Most EV car batteries are just bundles of the little round cells - of which the failed ones can be replaced individually by someone with the time and motivation, something that will become more important as these age.
 

B S Magnet

macrumors 601
Original poster
Loving this discussion (and title) @B S Magnet

I have nothing scientific to contribute, only my personal observation and I can concur; 3 out of 3 PowerBook 17” batteries in my collection have not become swollen. But also out of a dozen or so MacBook Pro 15” and 1 MBP 17”, only one of the 15” batteries has ballooned up.

Compare this to the cells used in all the white polycarbonate MacBooks, where possibly half of these batteries on hand did swell up, either at the time I purchased (2nd hand) or over time.

Then everything “unibody” (MB white, alu, MBP 13, 15, and the “retina” models) have an even higher chance of swelling, from the dozens of units I’ve worked on. So what changed between the materials used in a 17” PowerBook G4 flat cell battery and these later models? or as you are leading toward, is it entirely within the power management of said models?

From what I have seen, the cylindrical 18650 cell houses rolled up sheets of the same material as the flat battery packs, however they include a literal chamber of air down the center of the battery and a venting hole at the tip, which allow the cell’s gasses to escape without warping the housing of the battery pack (and in turn cracking trackpads, warping bottom cases, etc)

So in the race for thinness, these simple logical failsafes are deemed unnecessary.
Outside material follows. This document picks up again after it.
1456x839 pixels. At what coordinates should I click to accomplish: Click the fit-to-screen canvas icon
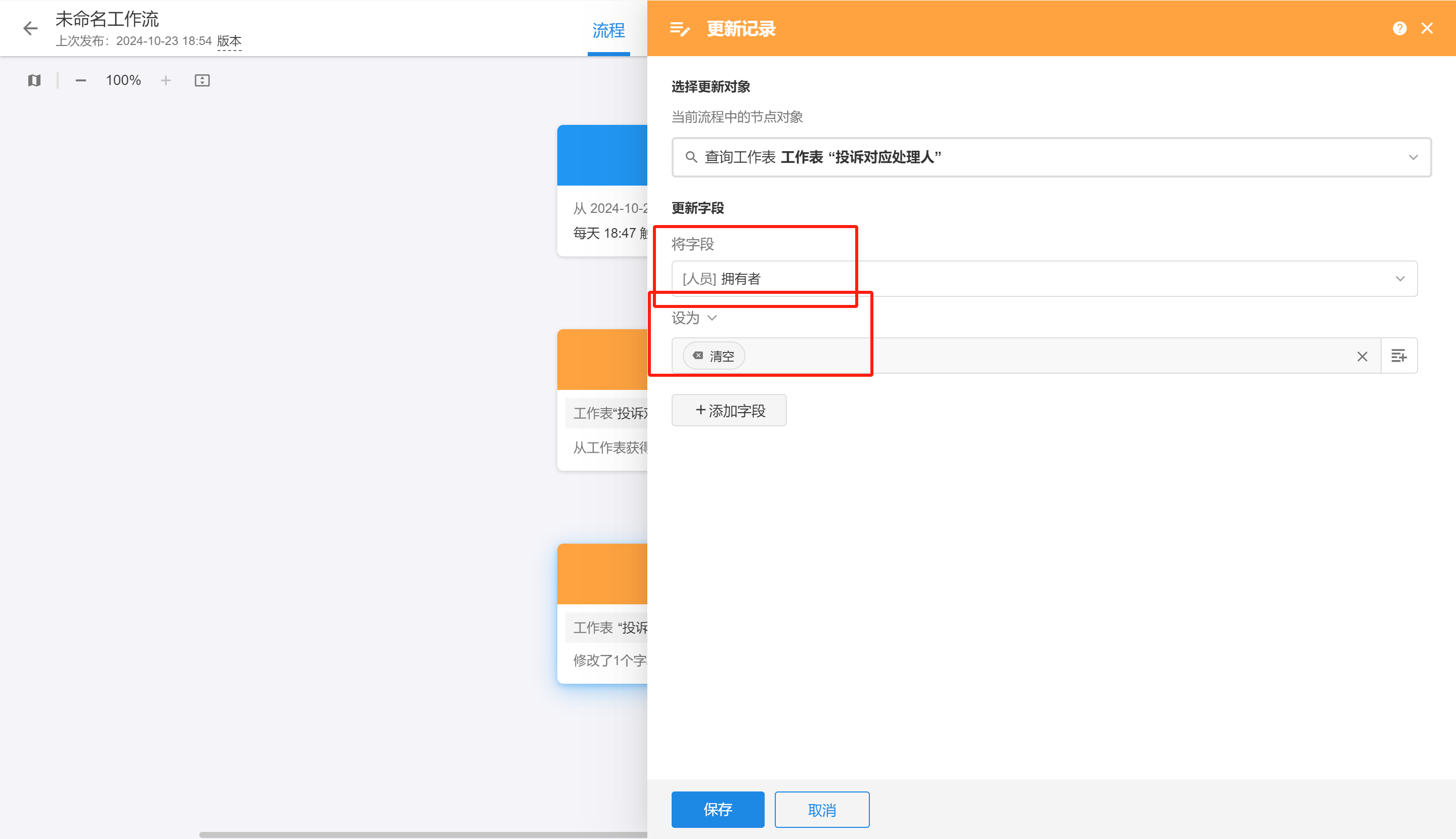202,80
It makes me wonder if EV manufacturers are as arrogant as Apple when it comes to venting and swelling factors or if the risk of cell damage and the resulting potentials for injury or death outweigh the drive to maximize space?

If they’re still around, have a look at your old aluminium MBP Apple-made batteries to see where they‘re made and what their serial numbers are. Only after I posted this topic did I notice I’d somehow overlooked how my OEM A1149 battery was manufactured in Japan. Whether that was Sony or Toshiba, I’m not sure. But its prefix, Y9, was new to me, and despite thinking I’d covered all the computers I own and Mac parts I have lying about, it was not an entry in my continuing wikipost list. Something tells me that the OEM A1181 (the A1185, I think) batteries and the aluminium MBP batteries which did bloat might have originated in factories which isn’t the Y9 one in Japan. But this is a hypothesis, nothing more.
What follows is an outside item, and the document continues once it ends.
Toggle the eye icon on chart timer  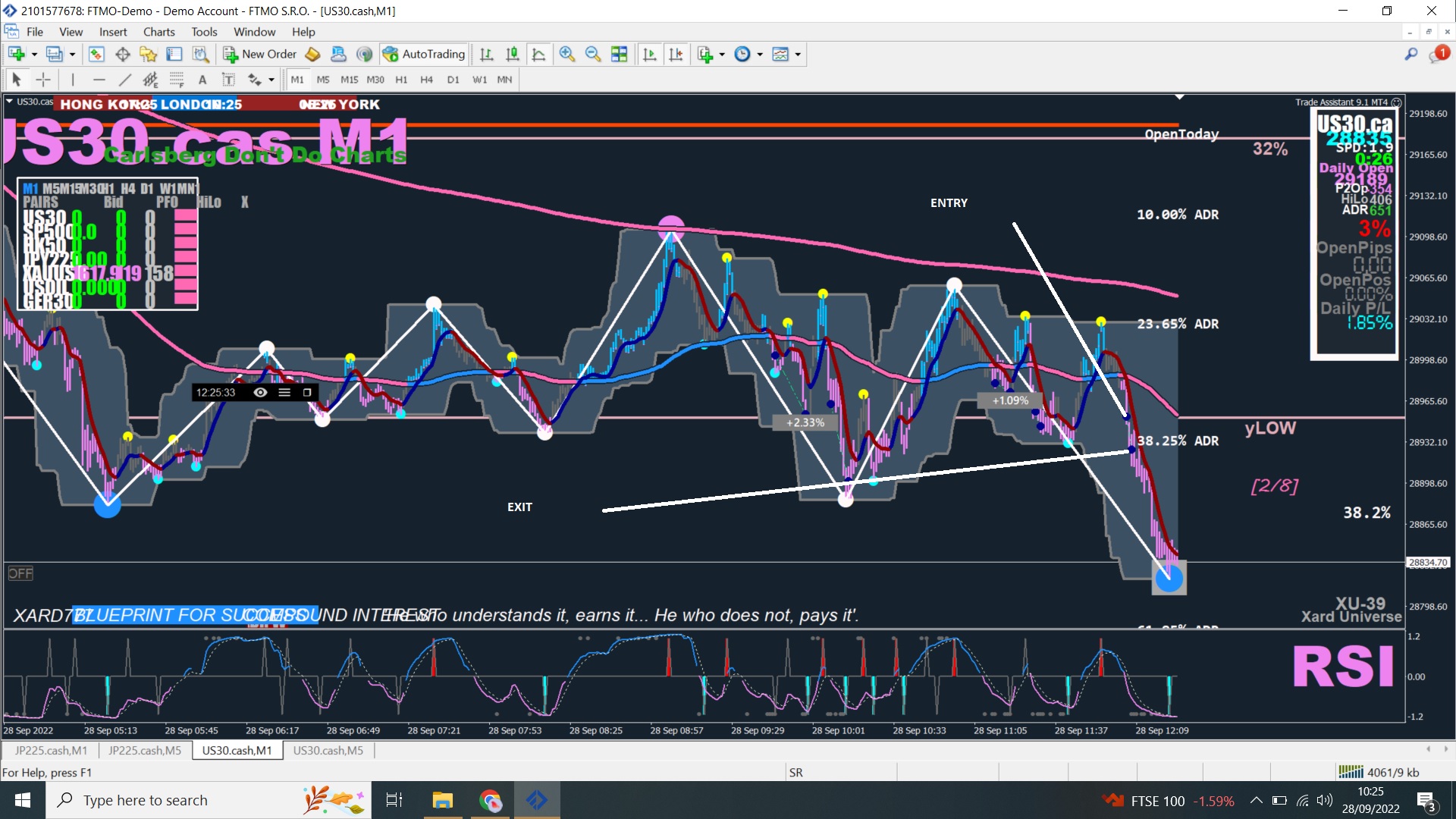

It’s baffling that battery packs for laptops weren’t engineered with any kind of venting whatsoever. This is something especially egregious when examining the cells in the unibody and retina MBPs. Part of me has long wanted to take one of my old batteries destined for recycling and to carefully puncture that soft underbelly in the unibody battery design, just for the heck of it. But I haven’t, simply because I don’t have enough sand at the ready outside to have the whole assembly immersed in it in the event of… a sudden, catastrophic failure.